TALK IS CHEAP: OH WAIT, IT’S NOT … That’s part of the headline on a commentary by Robert E. Johnstone, M.D., in the August issue of Anesthesiology News. Johnstone refers to the outpouring of disgust against an anesthesiologist who mocked a patient undergoing surgery. As I noted in Weekly Reading back in June, her words were recorded on the patient’s cellphone and he ended up winning a $500,000 jury award. Johnstone, a professor of anesthesiology at West Virginia University, notes that he's heard unprofessional conversations in the OR ranging from “flirtatious banter to gallows humor, personal gossip to pointless maundering, observations about patients to criticisms about administrators.” Now, he writes, “the new standard is to only say something if it can be played on National Public Radio.” Some people want to require video and audio recording in the surgical suite, as noted here last week. Johnstone said recording OR talk “would change discussions, perhaps to the detriment of patients and medical education. Some clinicians might keep case questions or concerns to themselves rather than ask and have them permanently recorded.” And everyone would be reluctant to talk among themselves about specific patients and information that should be protected from inappropriate ears.

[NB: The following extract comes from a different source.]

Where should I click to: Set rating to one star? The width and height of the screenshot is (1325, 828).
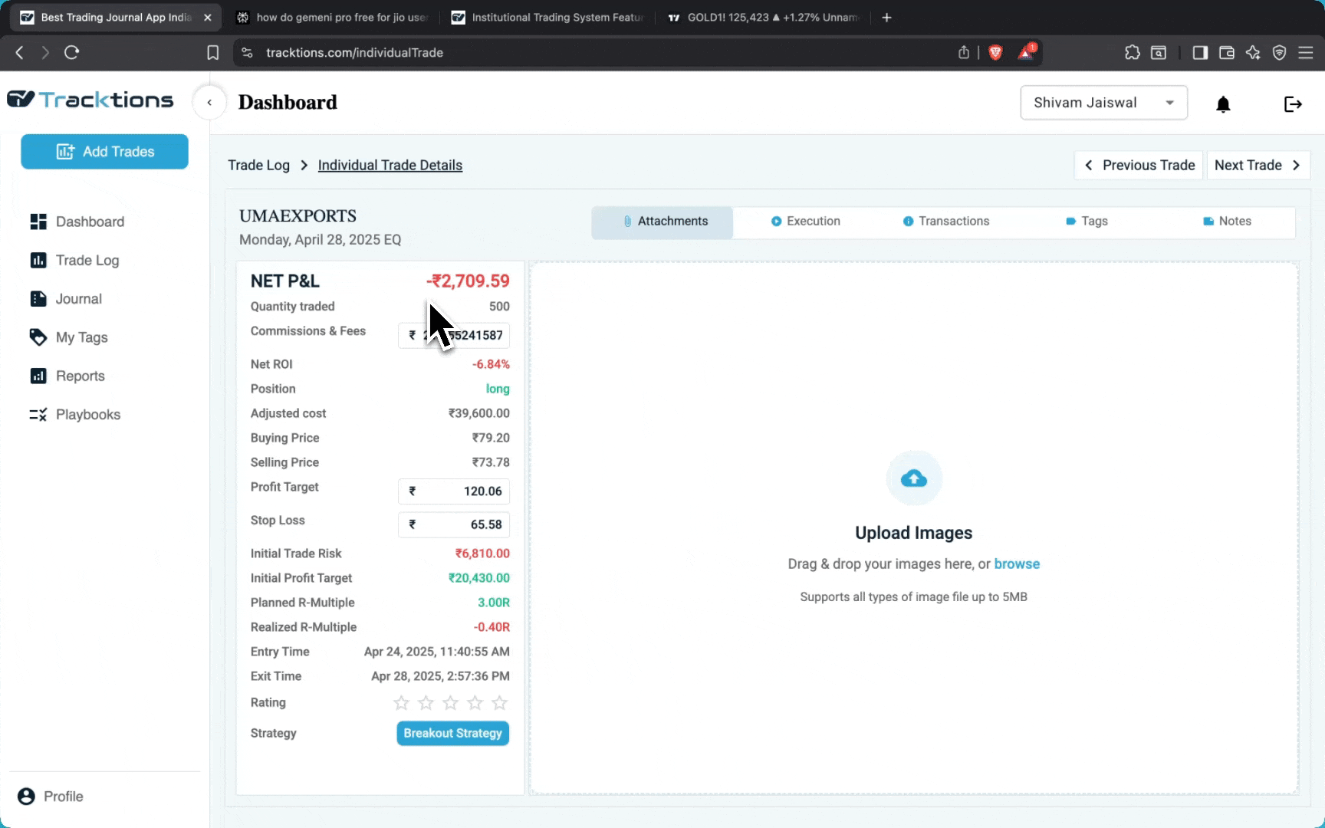(x=401, y=702)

I’LL PROBABLY GET PLENTY OF PUSHBACK from certain readers for even mentioning Ezekiel Emanuel’s op ed piece in Wednesday’s New York Times, which calls for the U.S. government to do more to control spiraling drug prices. “Almost all developed countries — including those run by very conservative governments — have an effective solution for drug prices, which is why these countries often pay less than half of what people in the United States pay for drugs.” As one example, he cites Australia’s single-payer system for drugs, which makes drugs available at fixed prices and posts those prices online. Emanuel calls the pharmaceutical industry’s contention that drug development carries high risks and that research and development is extremely costly “fatuous” and names companies with profit margins ranging from 18 to 50 percent. Even if you vehemently disagree, Emanuel's ideas for what our government should do are worth the read.

“WHEN IN DOUBT, LAND THE DRONE.” A couple of minor incidents prompted Carilion Clinic’s air ambulance team to issue that public safety announcement Tuesday. As reported by Jeff Sturgeon for the Roanoke Times, a drone hovered near a helicopter pickup of a patient at a West Virginia hospital, apparently to take pictures. In another case, a drone flew over the scene of a traffic accident where a medevac team had landed while an injured person was being extracted from a vehicle. The pilot wanted to take a short flight to burn fuel and reduce the aircraft’s weight before transporting the patient. “But,” Sturgeon reports, “he judged the drone was too close and stayed on the ground, missing an opportunity to shave a few minutes off the pickup.” In the Aug. 7, Weekly Reading, I cited a Los Angeles Times report about drones delivering medications to remote locations, so it certainly isn’t that the little buggers are all bad. But one drone advocate agreed with Carilion’s insistence that “owners put the safety and privacy of medical pilots and their patients first.”

THE BIG CHANGES TAKING PLACE IN HEALTH CARE are causing a lot of pain for a lot of providers but, perhaps, none more so than rural hospitals. Arizona Public Media did a good job of explaining how painful the closing of a hospital can be for a small community and the ripple effect it can have, including lost jobs, overwhelmed emergency services and people worried about their safety — especially if the nearest hospital is now 20 minutes or more away. While a large percentage of rural hospitals are operating at a loss, the report quotes CEO Jim Dickson on how his Copper Queen Community Hospital dramatically — and successfully — rethought what it could be to stay out of the red.